Core Gene Identification Of The Congenital Adrenal Hyperplasia (CAH) By Computational Approach

Abstract

Congenital adrenal hyperplasia (CAH) is a group of autosomal recessive disorders that are mostly caused by a deficiency in the enzymes that are necessary for the manufacture of cortisol. Typically, classical studies focus on specific gene changes.  The utilisation of a systems-level approach that incorporates a computational approach provides a unique framework for understanding the complicated mechanism of CAH-associated core gene disease. As a result of this procedure, the POMC, CYP21A2, CYP17A1, CYP11B1, CYP11B2, and HSD3B2 core genes have been identified via a computational approach.
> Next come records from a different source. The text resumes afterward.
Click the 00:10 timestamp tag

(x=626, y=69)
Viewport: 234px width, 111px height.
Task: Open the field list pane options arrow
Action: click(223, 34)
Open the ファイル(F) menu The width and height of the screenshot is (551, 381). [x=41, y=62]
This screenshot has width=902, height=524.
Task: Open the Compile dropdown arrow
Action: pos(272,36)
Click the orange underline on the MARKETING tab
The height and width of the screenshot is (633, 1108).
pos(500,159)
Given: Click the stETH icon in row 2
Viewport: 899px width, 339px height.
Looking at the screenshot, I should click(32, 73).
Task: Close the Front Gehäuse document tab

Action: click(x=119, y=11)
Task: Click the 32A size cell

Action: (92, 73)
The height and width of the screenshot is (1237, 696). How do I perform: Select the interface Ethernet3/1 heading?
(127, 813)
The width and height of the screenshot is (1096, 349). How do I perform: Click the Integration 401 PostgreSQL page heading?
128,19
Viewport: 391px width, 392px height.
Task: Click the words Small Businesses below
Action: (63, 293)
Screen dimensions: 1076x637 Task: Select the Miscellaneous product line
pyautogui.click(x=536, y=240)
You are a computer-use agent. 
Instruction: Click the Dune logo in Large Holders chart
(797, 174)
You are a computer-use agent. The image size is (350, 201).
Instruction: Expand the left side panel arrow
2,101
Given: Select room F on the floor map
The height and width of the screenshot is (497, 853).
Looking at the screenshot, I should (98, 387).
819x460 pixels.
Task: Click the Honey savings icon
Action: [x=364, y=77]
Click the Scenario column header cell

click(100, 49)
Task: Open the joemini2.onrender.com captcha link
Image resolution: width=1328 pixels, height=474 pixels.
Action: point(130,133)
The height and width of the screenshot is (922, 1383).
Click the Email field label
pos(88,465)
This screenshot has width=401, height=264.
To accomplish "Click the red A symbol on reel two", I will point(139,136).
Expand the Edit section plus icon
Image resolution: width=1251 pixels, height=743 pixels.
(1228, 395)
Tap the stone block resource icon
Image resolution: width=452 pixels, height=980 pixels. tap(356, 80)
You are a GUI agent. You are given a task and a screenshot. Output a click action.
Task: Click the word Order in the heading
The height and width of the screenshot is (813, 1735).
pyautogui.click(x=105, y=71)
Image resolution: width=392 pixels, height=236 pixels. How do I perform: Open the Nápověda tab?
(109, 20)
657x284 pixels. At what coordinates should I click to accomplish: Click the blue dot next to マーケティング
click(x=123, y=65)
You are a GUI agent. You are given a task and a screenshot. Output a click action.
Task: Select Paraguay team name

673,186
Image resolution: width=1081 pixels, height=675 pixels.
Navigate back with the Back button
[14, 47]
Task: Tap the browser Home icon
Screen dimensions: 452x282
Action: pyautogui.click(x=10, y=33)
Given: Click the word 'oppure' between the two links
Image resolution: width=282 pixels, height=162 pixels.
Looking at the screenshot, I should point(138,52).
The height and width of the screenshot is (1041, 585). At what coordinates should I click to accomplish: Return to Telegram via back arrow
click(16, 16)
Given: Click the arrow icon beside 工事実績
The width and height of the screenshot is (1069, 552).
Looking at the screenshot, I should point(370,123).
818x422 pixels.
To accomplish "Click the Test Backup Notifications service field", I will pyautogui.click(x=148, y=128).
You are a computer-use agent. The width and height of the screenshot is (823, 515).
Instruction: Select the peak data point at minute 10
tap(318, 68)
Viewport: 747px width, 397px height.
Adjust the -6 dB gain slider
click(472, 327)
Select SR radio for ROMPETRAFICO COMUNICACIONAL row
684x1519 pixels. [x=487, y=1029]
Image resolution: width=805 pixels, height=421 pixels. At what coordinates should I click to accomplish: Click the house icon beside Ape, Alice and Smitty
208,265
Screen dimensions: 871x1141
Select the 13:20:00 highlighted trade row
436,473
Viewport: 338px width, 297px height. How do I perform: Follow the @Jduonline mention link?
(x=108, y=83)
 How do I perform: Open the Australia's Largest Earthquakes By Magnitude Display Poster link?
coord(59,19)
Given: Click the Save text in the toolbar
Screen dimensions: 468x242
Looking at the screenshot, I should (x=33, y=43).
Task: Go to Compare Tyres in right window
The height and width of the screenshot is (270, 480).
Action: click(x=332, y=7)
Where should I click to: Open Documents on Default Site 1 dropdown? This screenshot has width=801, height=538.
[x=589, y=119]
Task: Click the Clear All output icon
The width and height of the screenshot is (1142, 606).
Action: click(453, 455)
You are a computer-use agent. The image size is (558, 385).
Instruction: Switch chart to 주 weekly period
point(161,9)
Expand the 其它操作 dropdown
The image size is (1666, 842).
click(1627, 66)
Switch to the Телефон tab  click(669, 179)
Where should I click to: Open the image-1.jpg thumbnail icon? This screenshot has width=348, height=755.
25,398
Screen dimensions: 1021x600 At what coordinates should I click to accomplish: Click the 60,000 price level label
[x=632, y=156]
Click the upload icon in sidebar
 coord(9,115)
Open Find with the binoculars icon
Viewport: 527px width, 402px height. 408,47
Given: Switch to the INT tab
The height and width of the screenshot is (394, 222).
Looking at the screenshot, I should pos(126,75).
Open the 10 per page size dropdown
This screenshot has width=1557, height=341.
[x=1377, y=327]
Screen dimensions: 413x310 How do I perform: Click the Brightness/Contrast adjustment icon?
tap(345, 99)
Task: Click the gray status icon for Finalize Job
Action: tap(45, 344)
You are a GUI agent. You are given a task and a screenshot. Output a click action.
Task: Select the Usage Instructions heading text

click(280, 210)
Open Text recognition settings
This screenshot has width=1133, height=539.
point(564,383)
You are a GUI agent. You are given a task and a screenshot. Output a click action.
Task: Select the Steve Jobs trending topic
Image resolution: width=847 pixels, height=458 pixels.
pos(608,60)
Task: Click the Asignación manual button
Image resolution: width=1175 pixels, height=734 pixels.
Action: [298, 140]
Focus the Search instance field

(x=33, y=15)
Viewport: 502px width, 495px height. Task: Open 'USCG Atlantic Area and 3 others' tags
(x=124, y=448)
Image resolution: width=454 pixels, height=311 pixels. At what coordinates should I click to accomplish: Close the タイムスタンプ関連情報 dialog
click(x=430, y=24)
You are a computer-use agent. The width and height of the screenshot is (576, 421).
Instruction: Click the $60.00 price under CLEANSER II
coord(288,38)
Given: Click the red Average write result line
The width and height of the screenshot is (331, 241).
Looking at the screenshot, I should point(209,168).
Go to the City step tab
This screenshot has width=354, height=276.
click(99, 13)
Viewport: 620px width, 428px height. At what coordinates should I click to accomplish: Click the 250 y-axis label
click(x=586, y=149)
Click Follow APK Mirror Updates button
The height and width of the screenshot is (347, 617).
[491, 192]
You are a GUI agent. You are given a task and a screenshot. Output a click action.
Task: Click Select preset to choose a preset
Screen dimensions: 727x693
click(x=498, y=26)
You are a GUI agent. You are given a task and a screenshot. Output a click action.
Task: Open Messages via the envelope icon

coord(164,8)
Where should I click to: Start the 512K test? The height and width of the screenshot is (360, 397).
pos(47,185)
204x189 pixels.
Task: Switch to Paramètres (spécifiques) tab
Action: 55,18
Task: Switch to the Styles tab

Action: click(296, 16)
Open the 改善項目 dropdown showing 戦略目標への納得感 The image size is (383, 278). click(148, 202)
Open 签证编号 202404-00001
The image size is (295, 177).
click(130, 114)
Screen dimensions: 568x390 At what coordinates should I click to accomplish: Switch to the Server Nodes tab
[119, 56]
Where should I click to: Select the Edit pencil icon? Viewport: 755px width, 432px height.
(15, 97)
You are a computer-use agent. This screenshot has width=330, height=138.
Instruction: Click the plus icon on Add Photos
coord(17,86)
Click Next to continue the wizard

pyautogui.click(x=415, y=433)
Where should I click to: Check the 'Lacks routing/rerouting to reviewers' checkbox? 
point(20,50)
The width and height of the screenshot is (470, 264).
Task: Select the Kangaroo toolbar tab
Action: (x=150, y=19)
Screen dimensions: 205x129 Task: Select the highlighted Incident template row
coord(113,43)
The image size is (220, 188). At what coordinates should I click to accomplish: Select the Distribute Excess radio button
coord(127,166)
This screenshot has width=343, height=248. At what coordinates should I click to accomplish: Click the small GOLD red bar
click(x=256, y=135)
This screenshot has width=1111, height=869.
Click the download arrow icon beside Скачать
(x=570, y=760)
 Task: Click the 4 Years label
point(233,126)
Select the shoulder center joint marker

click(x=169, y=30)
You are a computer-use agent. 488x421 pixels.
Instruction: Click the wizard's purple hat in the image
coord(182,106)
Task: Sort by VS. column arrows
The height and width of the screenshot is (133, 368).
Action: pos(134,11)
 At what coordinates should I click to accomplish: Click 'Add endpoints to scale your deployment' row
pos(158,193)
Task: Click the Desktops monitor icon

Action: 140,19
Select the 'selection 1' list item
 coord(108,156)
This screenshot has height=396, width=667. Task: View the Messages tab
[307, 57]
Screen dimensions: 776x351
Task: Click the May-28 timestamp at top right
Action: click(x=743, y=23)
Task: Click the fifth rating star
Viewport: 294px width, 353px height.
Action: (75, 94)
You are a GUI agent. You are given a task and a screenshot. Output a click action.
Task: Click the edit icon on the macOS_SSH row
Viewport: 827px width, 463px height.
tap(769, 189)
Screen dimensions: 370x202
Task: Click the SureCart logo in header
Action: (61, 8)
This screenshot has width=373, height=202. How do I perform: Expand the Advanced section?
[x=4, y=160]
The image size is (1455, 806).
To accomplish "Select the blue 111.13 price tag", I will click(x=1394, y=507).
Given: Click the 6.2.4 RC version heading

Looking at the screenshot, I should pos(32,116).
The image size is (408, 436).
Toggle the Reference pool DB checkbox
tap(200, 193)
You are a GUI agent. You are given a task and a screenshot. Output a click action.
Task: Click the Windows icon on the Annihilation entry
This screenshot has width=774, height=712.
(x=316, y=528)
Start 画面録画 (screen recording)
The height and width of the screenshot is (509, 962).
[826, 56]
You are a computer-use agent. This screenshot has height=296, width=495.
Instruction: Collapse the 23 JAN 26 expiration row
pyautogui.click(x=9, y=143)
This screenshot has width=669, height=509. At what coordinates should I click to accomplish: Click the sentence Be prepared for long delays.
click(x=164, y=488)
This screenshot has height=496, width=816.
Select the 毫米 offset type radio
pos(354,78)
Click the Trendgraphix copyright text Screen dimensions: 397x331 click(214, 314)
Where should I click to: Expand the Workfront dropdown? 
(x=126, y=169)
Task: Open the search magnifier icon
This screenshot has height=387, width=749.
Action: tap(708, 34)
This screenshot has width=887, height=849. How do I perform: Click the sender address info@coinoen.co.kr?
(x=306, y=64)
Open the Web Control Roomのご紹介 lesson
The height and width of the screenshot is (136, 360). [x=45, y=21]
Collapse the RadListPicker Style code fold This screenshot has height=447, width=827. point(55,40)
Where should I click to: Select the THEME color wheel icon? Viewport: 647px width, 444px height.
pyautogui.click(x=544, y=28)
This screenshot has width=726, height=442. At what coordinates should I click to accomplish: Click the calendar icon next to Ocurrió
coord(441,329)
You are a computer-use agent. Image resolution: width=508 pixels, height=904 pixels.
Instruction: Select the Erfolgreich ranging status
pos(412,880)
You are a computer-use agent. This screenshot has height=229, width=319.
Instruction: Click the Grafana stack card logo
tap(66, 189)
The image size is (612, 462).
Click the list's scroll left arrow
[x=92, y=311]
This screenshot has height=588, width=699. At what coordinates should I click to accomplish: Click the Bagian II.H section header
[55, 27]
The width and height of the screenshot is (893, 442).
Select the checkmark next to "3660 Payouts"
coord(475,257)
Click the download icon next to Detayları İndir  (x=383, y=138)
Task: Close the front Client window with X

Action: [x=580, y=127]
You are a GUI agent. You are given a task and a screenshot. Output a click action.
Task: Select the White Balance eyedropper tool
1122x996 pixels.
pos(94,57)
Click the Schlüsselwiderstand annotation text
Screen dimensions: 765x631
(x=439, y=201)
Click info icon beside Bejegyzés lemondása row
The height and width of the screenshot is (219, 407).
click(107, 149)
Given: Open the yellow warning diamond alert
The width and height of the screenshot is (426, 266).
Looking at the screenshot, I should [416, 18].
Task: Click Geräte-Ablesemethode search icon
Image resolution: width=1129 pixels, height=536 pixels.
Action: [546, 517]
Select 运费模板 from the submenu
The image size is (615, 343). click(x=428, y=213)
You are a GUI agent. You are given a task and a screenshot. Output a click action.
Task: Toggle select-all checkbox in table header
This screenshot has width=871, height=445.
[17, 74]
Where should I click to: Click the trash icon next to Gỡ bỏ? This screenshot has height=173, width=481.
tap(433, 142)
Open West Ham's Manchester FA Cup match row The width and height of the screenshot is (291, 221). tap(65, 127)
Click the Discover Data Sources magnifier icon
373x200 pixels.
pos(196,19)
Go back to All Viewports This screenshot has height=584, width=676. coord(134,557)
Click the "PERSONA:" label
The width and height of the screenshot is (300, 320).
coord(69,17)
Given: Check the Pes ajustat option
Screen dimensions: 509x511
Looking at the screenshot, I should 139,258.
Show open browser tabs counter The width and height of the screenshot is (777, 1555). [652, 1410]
These screened core genes, POMC, CYP21A2, CYP17A1, CYP11B1, CYP11B2, and HSD3B2, make it possible to illustrate how CAH progression occurs. It can have a negative impact on the entire steroidogenic network. These changes can then result in hormonal imbalances, adrenal hyperplasia, and other symptoms that can be observed in clinical settings. The mapping of protein-protein interactions, regulatory pathways, and downstream metabolic effects explains how this occurs. Furthermore, this approach enables the discovery of new genes that are linked to therapies that are being administered at currently available hormonal therapies. This article provides a summary of how the computational approach is used to focus on the way in which the core genes CYP11B1, CYP11B2, CYP21A2, CYP17A1, POMC, and HSD3B2 work together in the progression of CAH. The study also could contribute to the development of targeted therapies that are more effective in the treatment of this complicated CAH disease.